_Problem statement_
Transcribe every line from the one containing "980x486 pixels." to the end of the listing, exactly as written, and leave out the pictures.

_Data supplied_
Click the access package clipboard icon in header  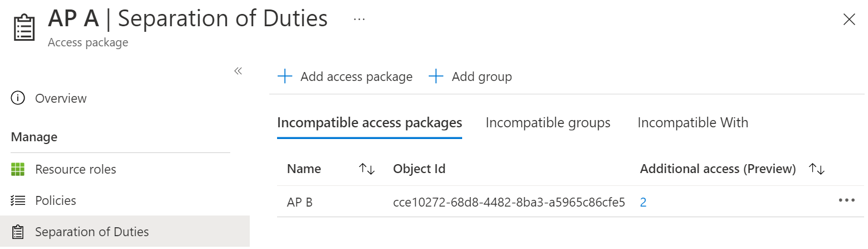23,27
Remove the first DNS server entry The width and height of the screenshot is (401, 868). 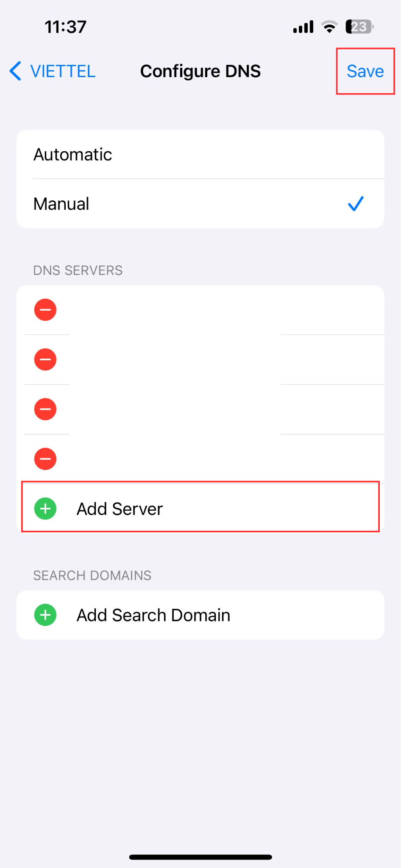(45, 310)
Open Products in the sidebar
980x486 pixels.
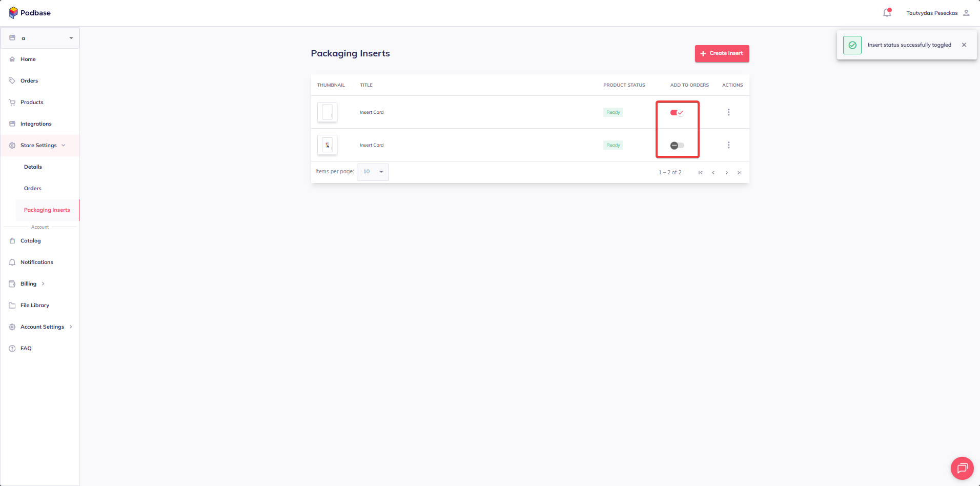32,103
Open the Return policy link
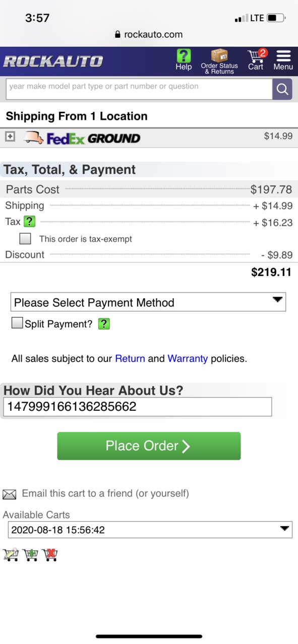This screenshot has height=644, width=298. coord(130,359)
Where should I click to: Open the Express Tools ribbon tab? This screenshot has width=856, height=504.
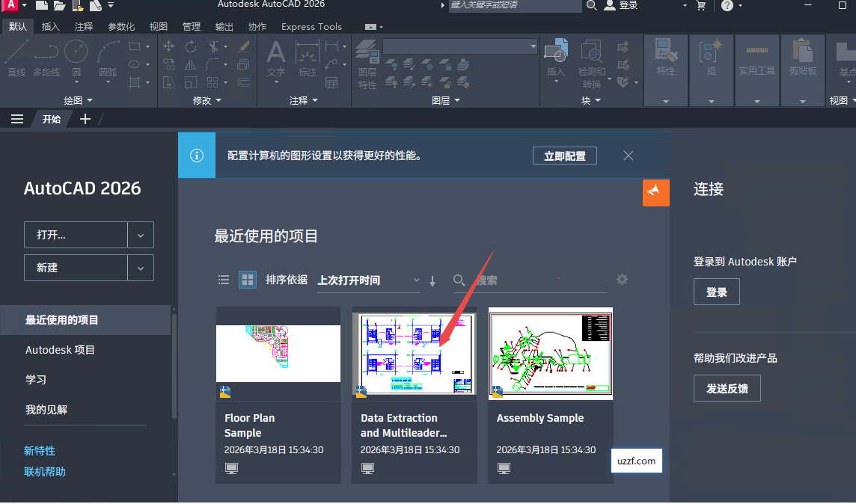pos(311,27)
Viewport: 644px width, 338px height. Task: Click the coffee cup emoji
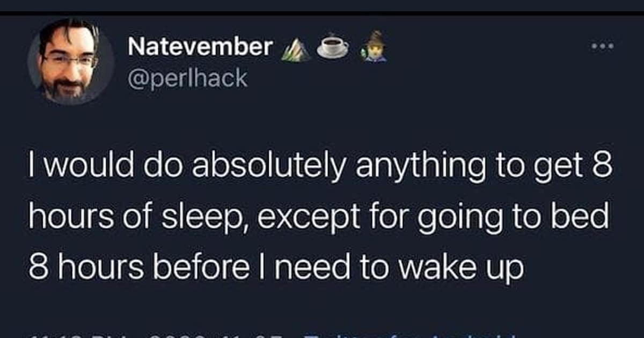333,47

_Solution to the problem_
980x486 pixels.
32,103
Open the Return policy link
This screenshot has height=644, width=298. coord(130,359)
Where should I click to: Open the Express Tools ribbon tab? This screenshot has width=856, height=504.
pos(311,27)
Viewport: 644px width, 338px height. Task: Click the coffee cup emoji
333,47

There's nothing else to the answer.